Le ministre du travail et des solidarités a étendu, par arrêté du 6 février 2026, publié le 13 février 2026, les dispositions de l’accord du 26 novembre 2025 relatif au dispositif d’activité partielle de longue durée rebond APLD-R, conclu adns le cadre de la convention collective nationale métropolitaine des entreprises de la maintenance, distribution et location de matériels agricoles, de travaux publics, de bâtiment, de manutention, de motoculture de plaisance et activités connexes, dite SDLM, du 30 octobre 1969 (IDCC 1404).
Les dispositions de l’accord sont désormais applicables à tous les employeurs et tous les salariés compris dans le champ d’application de ladite convention collective nationale.
L’accord est étendu sous réserve du respect des dispositions de l’article premier du décret n° 2025-338 du 14 avril 2025, compte tenu de la nécessité de définir, au sein du préambule de l’accord de branche, des perspectives d’activité et des besoins en développement des compétences de manière suffisamment précise et étayée au regard de la situation économique de la branche, conformément aux dispositions de l’article premier du décret n° 2025-338 du 14 avril 2025.
Les perspectives d’activité doivent permettre d’identifier, à moyen terme, les leviers permettant de garantir le rebond des entreprises de la branche mobilisant le dispositif.

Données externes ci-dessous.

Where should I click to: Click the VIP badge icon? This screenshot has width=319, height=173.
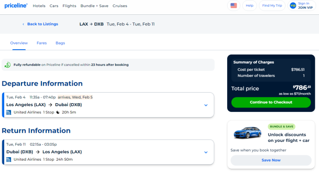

En outre, les besoins de développement des compétences doivent être précisément identifiés afin de permettre une reprise d’activité durable. Ainsi, il est attendu de la part des établissements mobilisant le dispositif sur le fondement de documents unilatéraux pris en application de cet accord de branche que ces documents comprennent un diagnostic précis des perspectives d’activité, des actions à engager afin d’assurer une activité garantissant leur pérennité et des besoins en développement des compétences des établissements concernés, conformément à l’article premier du décret n° 2025-338 du 14 avril 2025.
L’article 1.1 est étendu sous réserve du respect des dispositions des articles 1er, 5 et 6 du décret n° 2025-338 du 14 avril 2025 aux termes desquelles d’une part, le diagnostic du document unilatéral devra comporter les besoins de développement des compétences associés aux perspectives d’activité et d’autre part, le document unilatéral devra définir les modalités de financement des actions envisagées au titre des engagements en matière de formation professionnelle.
Le « a/ Le recours à la formation » de la quatrième partie « Engagements sur l’emploi » de l’article 1.2 est étendu sous réserve du respect des dispositions de l’article 5 du décret n° 2025-338 du 14 avril 2025 aux termes desquelles il incombe à la branche et aux employeurs de prendre des engagements de formation professionnelle suffisamment précis et étayés afin de répondre aux besoins en développement des compétences identifiés dans le préambule de l’accord de branche et des documents unilatéraux.
L’article 2.4 est étendu sous réserve du respect des dispositions de l’article L. 2261-7 du code du travail, lesquelles prévoient que l’engagement de la révision est réservé aux signataires ou adhérents de la convention ou de l’accord pendant une période correspondant à un cycle électoral mais qu’il est ensuite ouvert à l’ensemble des organisations représentatives dans le champ d’application de la convention ou de l’accord.